Another source of inspiration, inevitably, was Picasso; and yet another was the work of the great French neo-classicist, Jean-Dominique Ingres. The impact made by Ingres is particularly interesting, since Ingres, in some paintings, was a leader of the ‘orientalist’ tendency in 19th century Europeanart, since fiercely condemned by Edward Said. Naqsh re-absorbs Ingres, and re-forges links to the sensuous, erotic tradition that plays so large a part in Mughal miniature painting.
The sources Naqsh uses are in fact very diverse. One sees not only the impact of Mughal work, and of European masters, such as those I have just named, but also that of pre-Islamic Indian sculpture – in particular the erotic reliefs on the temples of Khajuraho,Puri and Bhuvaneshwar, which were created between 950 and 1150 c.e. Clearly what attracted him to these was their celebration of the female body. Naqsh’s paintings of female nudes have an extraordinary, quasi- sculptural plasticity, so much so that they almost seem to invite one to touch them.

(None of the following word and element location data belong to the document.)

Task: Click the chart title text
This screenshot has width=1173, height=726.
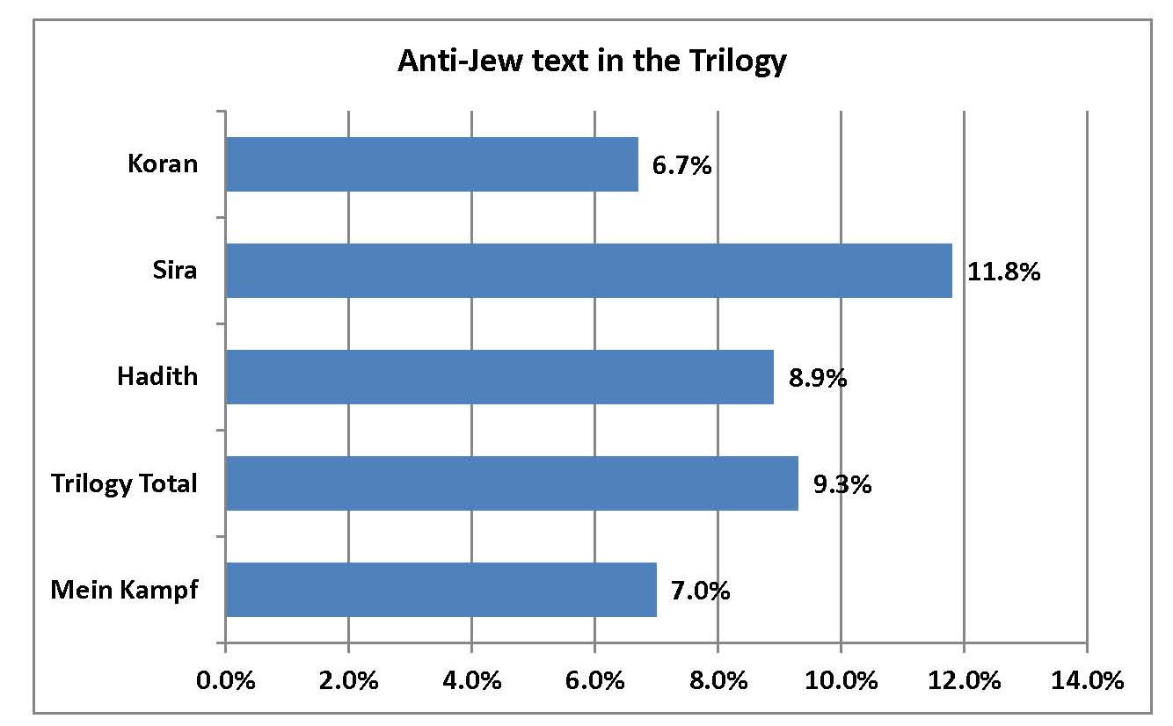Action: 591,62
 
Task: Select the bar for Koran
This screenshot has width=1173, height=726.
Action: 432,164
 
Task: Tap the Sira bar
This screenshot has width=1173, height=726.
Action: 588,271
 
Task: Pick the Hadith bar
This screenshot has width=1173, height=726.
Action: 499,377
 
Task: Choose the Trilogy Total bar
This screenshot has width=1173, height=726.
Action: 512,483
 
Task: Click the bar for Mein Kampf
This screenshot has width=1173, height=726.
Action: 441,590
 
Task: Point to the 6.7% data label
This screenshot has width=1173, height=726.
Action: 681,165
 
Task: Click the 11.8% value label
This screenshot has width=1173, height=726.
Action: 1004,272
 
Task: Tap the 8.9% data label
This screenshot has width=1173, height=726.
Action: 817,378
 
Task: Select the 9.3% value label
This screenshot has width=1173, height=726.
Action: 842,484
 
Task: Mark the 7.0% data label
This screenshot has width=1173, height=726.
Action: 700,591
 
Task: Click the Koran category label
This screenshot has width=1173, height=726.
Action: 163,164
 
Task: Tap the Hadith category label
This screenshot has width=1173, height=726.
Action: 157,377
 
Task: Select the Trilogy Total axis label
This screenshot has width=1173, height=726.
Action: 124,483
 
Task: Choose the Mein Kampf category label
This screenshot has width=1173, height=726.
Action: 124,590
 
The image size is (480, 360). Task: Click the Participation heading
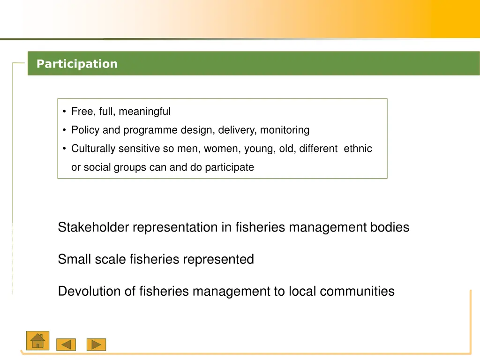click(x=77, y=64)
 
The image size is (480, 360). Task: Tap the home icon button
click(x=38, y=341)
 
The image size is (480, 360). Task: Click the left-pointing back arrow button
click(x=66, y=345)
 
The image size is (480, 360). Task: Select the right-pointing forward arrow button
click(x=96, y=345)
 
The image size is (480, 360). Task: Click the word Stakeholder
click(x=93, y=227)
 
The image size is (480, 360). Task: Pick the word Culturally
click(x=93, y=149)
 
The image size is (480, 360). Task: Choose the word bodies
click(x=390, y=227)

One of the things that one learns from this series of nudes is that Naqsh’s attitude to his artistic sources is non- hierarchical. He sees the works of art that interest him as things-in-themselves, outside the framework of conventional art history. This makes him an important forerunner: he arrived at the philosophical and aesthetic position we now describe as ‘Post Modern’ long before most of his colleagues and rivals in the West.

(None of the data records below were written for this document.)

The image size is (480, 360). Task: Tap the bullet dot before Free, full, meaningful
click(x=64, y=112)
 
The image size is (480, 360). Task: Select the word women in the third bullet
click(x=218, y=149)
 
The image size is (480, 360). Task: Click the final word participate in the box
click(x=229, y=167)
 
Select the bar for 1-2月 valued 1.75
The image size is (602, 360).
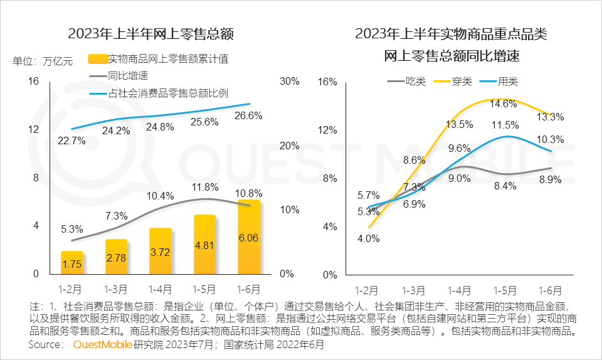tap(71, 263)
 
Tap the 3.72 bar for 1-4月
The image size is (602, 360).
tap(160, 251)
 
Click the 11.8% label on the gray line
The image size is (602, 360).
tap(205, 187)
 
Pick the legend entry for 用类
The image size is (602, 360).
tap(507, 82)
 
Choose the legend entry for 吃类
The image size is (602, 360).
tap(415, 82)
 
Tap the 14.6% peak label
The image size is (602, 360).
tap(504, 103)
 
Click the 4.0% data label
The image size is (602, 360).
tap(368, 238)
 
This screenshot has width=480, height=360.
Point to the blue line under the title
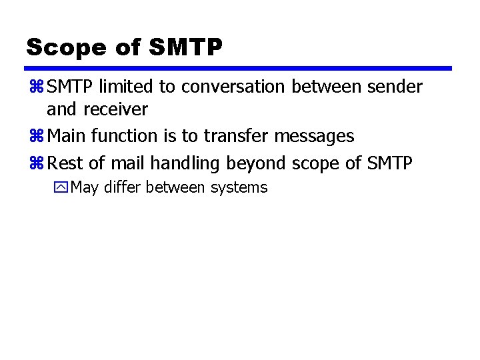point(238,68)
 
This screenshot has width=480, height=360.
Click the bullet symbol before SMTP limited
point(36,87)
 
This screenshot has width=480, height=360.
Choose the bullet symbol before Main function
point(36,136)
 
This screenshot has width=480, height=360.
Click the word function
point(125,136)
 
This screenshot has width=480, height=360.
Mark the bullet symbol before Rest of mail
point(36,163)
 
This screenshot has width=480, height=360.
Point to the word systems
point(239,188)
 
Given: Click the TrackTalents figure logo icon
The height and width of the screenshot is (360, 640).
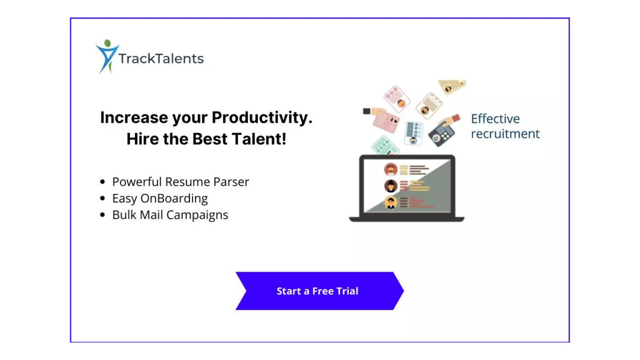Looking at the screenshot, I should [107, 56].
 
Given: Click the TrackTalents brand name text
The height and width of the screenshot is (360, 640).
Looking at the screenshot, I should [161, 59].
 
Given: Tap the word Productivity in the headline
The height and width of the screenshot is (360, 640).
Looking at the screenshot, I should [262, 118].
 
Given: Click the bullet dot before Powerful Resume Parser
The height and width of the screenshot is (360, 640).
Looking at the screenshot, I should [102, 182].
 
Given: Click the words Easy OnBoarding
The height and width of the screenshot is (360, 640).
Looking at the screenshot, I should [160, 198].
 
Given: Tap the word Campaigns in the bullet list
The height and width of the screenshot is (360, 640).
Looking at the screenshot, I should [197, 215].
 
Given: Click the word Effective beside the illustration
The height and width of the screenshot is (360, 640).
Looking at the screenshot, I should [495, 119].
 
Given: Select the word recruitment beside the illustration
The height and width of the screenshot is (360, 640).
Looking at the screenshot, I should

As this exhibition demonstrates, Naqsh’s work has long tended to develop in series, though the themes on occasion overlap. In Pakistan he is probably most loved for his images of pigeons, or of women and pigeons combined. These birds have a deep personal meaning for him. As a child, he saw them flying in and out of the courtyard of the family house. In personal terms, they offer a nostalgic glance backwards – a glimpse of the familiar, the domestic, the soothing - of the pleasures of traditional family life, snatched away from him by the trauma of his mother’s early death, followed by the violence of Partition.
They also, however, refer to a deeply romantic element in the tradition of the art of the Indian subcontinent, specifically the art forms associated with the princely courts of the Mughal epoch, both Muslim and Hindu. This comment applies not only to art, but other, non-visual forms of artistic expression, such as poetry and music. The ghazal poetry of the great 19th century Urdu poet Mirza Ghalib, known to Urdu speakers throughout the world, has had a particular influence on Naqsh’s work. One striking feature of poems in ghazal form is that their over-riding subject is love. Each is the representation of a particular emotional moment. This is also true of those paintings by Naqsh where images of women and pigeons are combined. The pigeons are, in this case, the secret messengers of love.
This particular group of images may help to explain Naqsh’s decision to become a recluse, at a time when he might be enjoying his considerable celebrity, in Pakistan and elsewhere. It is not that he wholly rejects the world outside. He reads newspapers and books, he watches the news on television. He is interested in music, literature and philosophy. Yet he also feels a need to listen tranquilly to the inner voices that guide his work. What happens in his head eventually gives birth to the images he allows us to see.